Every day, hundreds of billions of Domain Name System (DNS) queries are made as Internet users visit websites. While most queries are successful and return the requested answer, sometimes the DNS request results in a “non-zero” error code, signaling that the specific domain name cannot be resolved successfully.
Suspicious activity is often a factor for these errors, and may indicate brand infringement, misuse of domains to enable malware campaigns or botnet activity. Security teams need fast access to accurate data about DNS errors so they can understand and investigate the reasons for domain names not resolving successfully.
“Farsight’s error channels enable valuable dumpster-diving for intelligence on my domains.”
An easy way to monitor domain names for unexpected errors - including those due to authoritative name server problems.
Brand infringement campaigns often begin with DNS reconnaissance with malicious actors probing for unregistered domain names similar to those of targeted brands. Watching NXDOMAIN traffic is a simple way to detect the emergence of these campaigns.

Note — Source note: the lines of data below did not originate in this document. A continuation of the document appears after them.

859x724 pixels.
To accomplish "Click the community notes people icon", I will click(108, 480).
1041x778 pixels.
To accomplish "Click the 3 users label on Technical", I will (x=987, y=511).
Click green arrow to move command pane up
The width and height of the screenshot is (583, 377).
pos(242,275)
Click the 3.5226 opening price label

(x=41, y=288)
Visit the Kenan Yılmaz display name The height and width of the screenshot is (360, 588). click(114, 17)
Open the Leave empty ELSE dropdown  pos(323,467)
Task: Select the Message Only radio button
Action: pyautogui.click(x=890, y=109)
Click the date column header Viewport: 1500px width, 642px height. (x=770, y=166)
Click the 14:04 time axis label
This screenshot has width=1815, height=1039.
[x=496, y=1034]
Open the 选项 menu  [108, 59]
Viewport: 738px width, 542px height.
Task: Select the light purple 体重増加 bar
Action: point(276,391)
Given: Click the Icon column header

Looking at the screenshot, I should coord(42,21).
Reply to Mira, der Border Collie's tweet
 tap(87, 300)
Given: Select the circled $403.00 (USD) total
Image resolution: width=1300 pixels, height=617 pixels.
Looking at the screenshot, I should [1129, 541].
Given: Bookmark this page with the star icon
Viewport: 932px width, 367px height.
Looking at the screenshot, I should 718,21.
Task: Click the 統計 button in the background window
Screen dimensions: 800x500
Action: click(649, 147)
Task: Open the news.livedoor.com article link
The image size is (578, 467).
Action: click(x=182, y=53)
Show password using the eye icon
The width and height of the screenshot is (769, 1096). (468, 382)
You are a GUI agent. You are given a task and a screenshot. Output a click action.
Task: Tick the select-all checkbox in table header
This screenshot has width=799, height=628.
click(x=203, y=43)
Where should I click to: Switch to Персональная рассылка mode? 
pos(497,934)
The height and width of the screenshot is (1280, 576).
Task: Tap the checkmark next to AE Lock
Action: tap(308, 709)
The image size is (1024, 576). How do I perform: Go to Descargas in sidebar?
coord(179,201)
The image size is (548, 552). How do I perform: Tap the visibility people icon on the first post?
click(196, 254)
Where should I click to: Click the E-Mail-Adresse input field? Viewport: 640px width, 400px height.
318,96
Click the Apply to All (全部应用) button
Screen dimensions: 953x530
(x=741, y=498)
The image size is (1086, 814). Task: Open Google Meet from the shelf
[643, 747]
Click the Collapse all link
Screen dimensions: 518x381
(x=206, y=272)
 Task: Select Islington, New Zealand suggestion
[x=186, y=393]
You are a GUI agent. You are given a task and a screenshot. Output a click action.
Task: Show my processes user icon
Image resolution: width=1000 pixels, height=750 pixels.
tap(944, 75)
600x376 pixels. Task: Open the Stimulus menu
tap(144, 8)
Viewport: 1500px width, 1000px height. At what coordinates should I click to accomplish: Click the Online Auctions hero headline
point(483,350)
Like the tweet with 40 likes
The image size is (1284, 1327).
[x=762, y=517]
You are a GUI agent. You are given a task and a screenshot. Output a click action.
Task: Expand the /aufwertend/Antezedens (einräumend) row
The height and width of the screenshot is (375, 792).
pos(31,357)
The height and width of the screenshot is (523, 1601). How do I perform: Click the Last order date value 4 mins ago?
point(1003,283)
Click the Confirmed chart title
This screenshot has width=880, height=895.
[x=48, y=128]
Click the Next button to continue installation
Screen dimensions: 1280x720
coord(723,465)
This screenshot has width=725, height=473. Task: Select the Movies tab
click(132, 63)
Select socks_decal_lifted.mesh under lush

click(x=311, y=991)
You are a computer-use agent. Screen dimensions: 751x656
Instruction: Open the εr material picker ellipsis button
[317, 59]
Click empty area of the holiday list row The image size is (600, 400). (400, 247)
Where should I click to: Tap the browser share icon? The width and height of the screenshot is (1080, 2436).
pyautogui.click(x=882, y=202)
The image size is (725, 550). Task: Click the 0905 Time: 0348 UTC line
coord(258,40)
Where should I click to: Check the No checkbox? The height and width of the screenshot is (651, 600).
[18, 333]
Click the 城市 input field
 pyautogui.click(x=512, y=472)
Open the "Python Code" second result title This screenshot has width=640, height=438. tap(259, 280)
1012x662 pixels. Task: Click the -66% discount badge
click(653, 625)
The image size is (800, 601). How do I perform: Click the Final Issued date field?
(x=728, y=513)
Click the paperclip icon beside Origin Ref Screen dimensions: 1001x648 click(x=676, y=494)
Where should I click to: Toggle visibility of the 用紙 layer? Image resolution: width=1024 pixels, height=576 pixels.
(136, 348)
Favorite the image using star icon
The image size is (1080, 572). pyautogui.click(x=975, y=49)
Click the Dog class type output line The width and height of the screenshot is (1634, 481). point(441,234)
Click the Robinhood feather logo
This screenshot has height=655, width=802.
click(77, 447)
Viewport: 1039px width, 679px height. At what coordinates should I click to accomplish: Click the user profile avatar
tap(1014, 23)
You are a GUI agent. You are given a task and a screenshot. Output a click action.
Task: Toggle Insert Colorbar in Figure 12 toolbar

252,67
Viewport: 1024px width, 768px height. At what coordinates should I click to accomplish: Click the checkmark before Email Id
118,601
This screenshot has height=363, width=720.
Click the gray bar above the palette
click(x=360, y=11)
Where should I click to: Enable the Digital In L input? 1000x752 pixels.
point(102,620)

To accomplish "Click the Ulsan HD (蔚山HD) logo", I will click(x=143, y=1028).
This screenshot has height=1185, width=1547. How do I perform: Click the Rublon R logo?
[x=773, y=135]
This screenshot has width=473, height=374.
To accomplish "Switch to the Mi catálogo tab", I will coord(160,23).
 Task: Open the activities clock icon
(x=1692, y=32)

Botmasters have avoided takedowns by coding and deploying DGAs. Through this approach, botnet‑infected systems will attempt and fail to resolve a large number of random-appearing domain names. The DNS Errors and NXDOMAINS channels give threat analysts and security researchers visibility into DGA‑related DNS traffic.
Security-conscious organizations often register commonly misspelled variations of their domain names to prevent cybercriminals from registering those domains and employing them in malware campaigns. The NXDOMAINS channel delivers a real-time view of misspelled variations of domain names so organizations can move quickly to register them before malicious actors do.